La holding Edizioni disposta a cedere il controllo purché questo risponda a una logica industriale e in prospettiva porti valore a tutti gli stakeholders coinvolti.

di Laura Galvagni

(Ansa)

2' di lettura

Edizione non ha mai fatto del concetto di controllo una bandiera. In passato, anche in quello più recente, ha messo sul piatto il proprio ruolo di azionista di maggioranza di Atlantia e a cascata di Autostrade per l’Italia con l’obiettivo di superare l’impasse venutasi a creare attorno al tema della revoca della concessione ad Aspi. Oggi come allora la holding della famiglia Benetton è pronta a fare un passo indietro purché questo risponda a una logica industriale e in prospettiva porti valore a tutti gli stakeholders coinvolti.

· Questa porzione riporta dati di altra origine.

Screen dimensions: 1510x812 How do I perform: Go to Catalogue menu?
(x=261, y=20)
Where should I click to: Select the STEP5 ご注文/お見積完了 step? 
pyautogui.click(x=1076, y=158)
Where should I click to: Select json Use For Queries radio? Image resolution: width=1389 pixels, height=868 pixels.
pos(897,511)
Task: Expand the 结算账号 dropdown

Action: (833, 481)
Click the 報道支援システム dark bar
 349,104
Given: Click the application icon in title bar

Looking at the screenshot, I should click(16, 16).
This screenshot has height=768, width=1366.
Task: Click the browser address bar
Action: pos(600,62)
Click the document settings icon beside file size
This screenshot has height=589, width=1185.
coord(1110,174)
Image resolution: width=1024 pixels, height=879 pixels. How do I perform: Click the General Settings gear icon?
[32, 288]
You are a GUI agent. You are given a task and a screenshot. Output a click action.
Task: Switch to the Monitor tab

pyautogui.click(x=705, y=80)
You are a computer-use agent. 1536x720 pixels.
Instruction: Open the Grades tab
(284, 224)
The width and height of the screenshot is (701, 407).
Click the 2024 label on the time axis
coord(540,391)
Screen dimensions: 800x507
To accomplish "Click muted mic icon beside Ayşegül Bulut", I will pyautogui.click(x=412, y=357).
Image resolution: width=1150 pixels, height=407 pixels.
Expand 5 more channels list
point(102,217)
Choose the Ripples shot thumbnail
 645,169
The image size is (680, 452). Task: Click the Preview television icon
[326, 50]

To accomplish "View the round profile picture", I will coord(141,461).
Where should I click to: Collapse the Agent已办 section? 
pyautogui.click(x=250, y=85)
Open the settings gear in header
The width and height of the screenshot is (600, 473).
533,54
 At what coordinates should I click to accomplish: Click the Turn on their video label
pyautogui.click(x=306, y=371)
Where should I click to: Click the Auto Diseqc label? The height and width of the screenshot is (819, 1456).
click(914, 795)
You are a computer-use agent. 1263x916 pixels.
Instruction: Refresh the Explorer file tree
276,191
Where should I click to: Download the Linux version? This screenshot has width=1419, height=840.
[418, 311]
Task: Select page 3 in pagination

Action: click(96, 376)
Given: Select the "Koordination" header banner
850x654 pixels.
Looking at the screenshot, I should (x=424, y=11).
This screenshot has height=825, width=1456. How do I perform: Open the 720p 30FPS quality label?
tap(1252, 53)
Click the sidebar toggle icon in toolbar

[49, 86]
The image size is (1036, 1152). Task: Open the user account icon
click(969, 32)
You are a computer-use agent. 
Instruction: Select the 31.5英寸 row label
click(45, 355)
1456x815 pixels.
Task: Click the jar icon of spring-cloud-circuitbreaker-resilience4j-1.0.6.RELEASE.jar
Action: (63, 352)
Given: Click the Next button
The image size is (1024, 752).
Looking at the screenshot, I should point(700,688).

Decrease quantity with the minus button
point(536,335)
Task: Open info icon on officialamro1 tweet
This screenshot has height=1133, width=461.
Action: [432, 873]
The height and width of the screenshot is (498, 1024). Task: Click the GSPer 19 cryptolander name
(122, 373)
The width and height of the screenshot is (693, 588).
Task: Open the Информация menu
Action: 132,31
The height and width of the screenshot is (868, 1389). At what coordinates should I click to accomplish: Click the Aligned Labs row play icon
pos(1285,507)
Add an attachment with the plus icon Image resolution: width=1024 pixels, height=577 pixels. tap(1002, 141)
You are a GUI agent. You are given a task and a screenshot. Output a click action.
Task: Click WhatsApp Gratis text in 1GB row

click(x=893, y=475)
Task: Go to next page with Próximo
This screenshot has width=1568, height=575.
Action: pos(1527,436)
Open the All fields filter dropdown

Questa è la linea assunta da Ponzano Veneto, secondo fonti vicine al dossier. Linea nota ma rilanciata nelle ultime ore per mandare un messaggio chiaro al governo ora che l’esecutivo ha ripreso in mano il dossier “revoca” e punta a chiuderlo a stretto giro: Aspi e Atlantia sono pronte a venire incontro alle pretese politiche purché le richieste permettano di preservare l’equilibrio economico e finanziario delle due realtà e nel ridisegnare l’assetto azionario si accantoni qualsiasi velleità di “esproprio” o “nazionalizzazione mascherata” degli asset. In altre parole Atlantia è disposta a scendere sotto il 50% di Autostrade vendendo fino al 60% della compagnia ma solo nel caso in cui questo avvenga attraverso un’operazione di mercato. Lo stesso vale per Edizione che, come peraltro era già stato ventilato in passato, potrebbe ridurre la propria quota nella holding, ora al 30%, favorendo l’ingresso di un investitore, nei mesi scorsi si era parlato di Cdp e non è detto che quell’ipotesi non possa essere rispolverata. Quel che preme è che sia su Aspi sia su Atlantia, a prescindere da quale possa essere l’interlocutore finale, si tratti di un soggetto strategico che abbia interesse industriale e valuti l’asset secondo canoni ordinari e non da saldi di fine stagione. Per capirci, non è pensabile che Autostrade venga valutata meno del debito che ha in pancia, ossia circa 10 miliardi. Se così fosse di fatto la società sarebbe automaticamente in default, almeno sulla carta, e non si tutelerebbero gli azionisti delle aziende coinvolte.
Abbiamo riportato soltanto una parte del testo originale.